Patients with TA complicated with cardiac abnormalities are not rare, especially in patients with Numano type V vessel involvement. We suggest that echocardiogram screening may be a helpful tool to understand the whole feature of patients with TA.
了解中国 Takayasu 动脉炎(TA)患者心脏受累的特征。
回顾性分析 411 例 TA 患者(325 例女性,86 例男性)的病历资料。比较有(n=164)和无(n=247)心脏受累的 TA 患者的临床表现。

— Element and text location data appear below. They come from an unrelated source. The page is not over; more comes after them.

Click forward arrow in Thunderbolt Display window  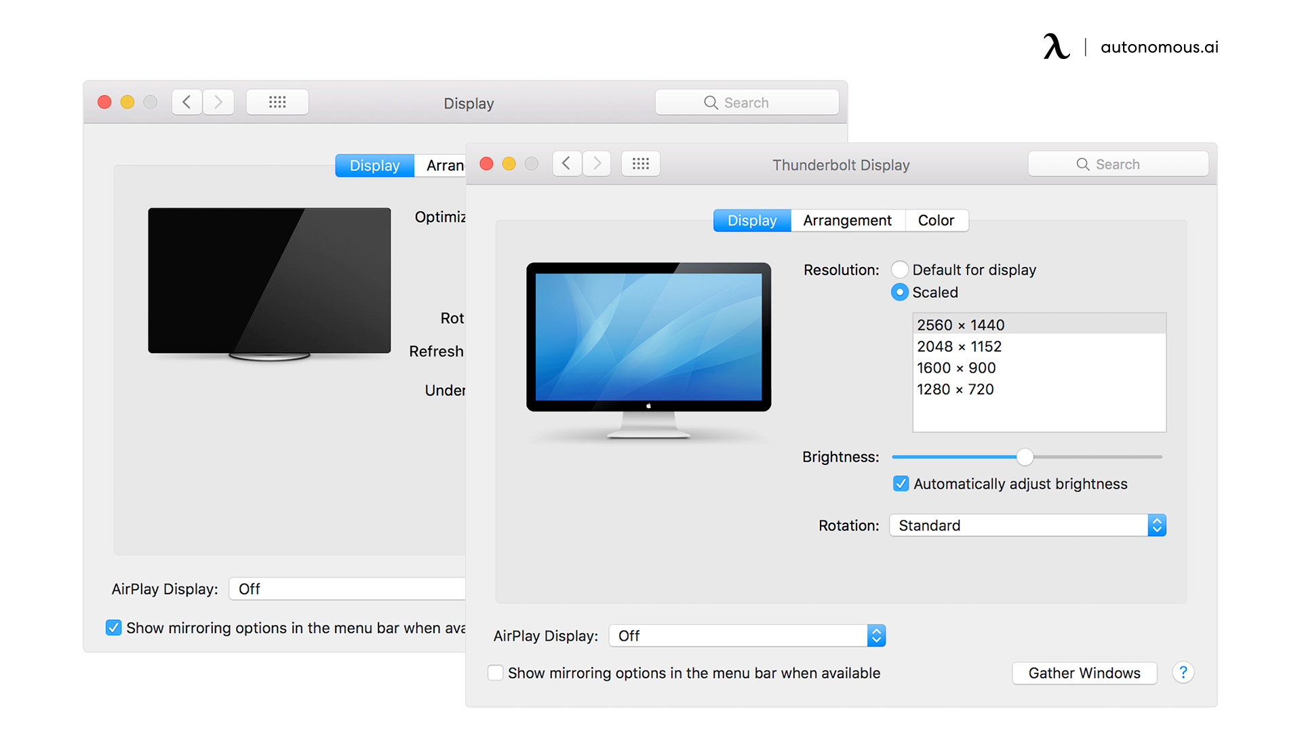click(597, 163)
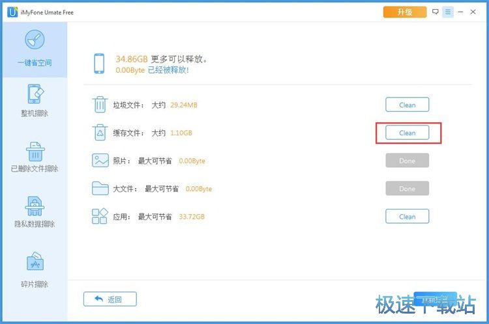Click Clean button for 应用

(x=407, y=217)
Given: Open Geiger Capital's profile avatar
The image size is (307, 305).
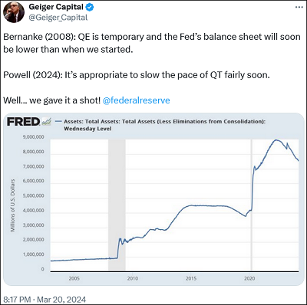Looking at the screenshot, I should click(x=14, y=12).
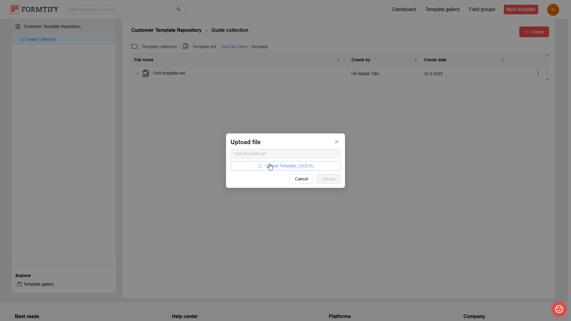Click File name column search icon
The height and width of the screenshot is (321, 571).
tap(344, 60)
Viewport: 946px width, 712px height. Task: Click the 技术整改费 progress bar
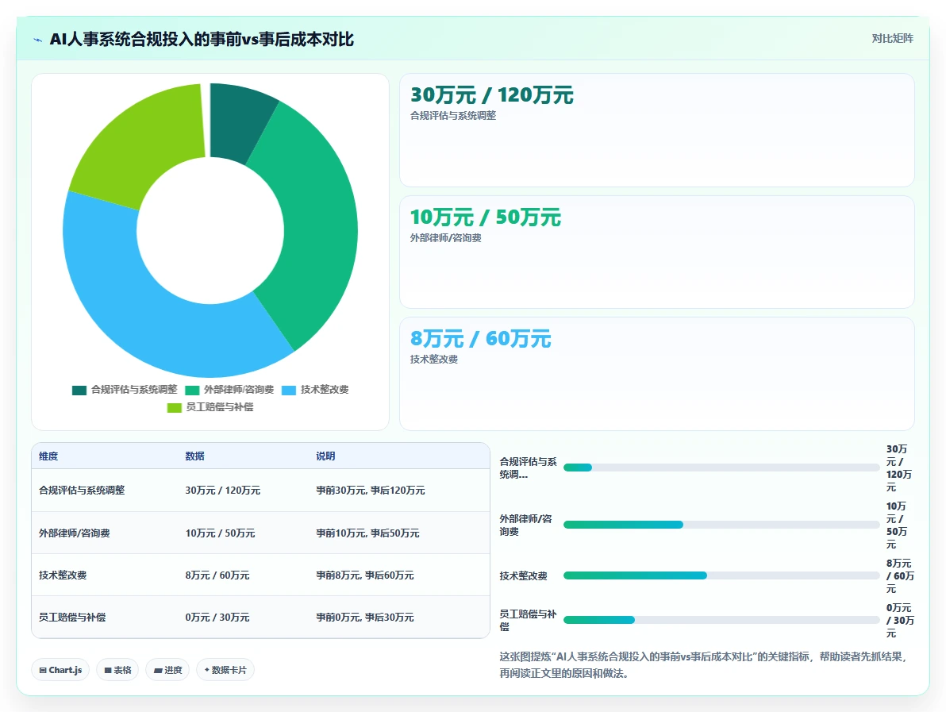click(x=721, y=575)
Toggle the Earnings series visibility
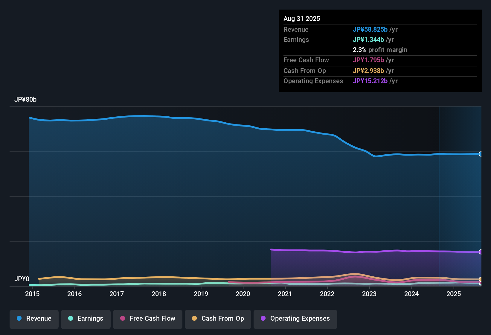491x335 pixels. 86,319
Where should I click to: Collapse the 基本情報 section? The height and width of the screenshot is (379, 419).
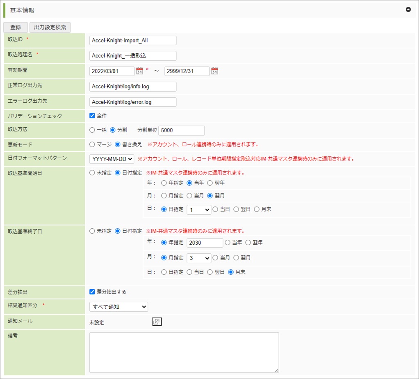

411 例 TA 患者的发病年龄中位数为 23.0 岁(18.0-30.0),164 例有心脏受累的患者为 23.0 岁(17.3-30.0)。心脏受累组的病程(中位数:24.0 个月)明显长于无心脏受累组(对照组,中位数:16.0 个月)。高血压(57.3% vs 46.6%;p=0.033)、肾功能不全(17.1% vs 7.7%;p=0.003)和锁骨下动脉杂音(45.1% vs 34.4%;p=0.029)在心脏受累组更为常见。心脏受累组 134 例(81.7%)患者存在瓣膜异常,26 例(15.9%)患者存在心肌异常,19 例(11.6%)患者存在冠状动脉异常。心肌、瓣膜和冠状动脉异常患者的发病年龄(岁)和病程(月)分别为 18.8/13.0、23.8/23.5 和 26.8/57.0。在心脏受累组中,22 例(84.6%)心肌异常、15 例(78.9%)冠状动脉异常和 89 例(66.4%)瓣膜异常患者均存在 Numano Ⅴ型血管受累。心脏受累组的高敏 C 反应蛋白水平较高(中位数:10.0 mg/l),与对照组(中位数:7.0 mg/l;p=0.017)比较差异有统计学意义。
TA 合并心脏异常的患者并不少见,尤其是存在 Numano Ⅴ型血管受累的患者。我们建议超声心动图筛查可能是了解 TA 患者整体特征的有用工具。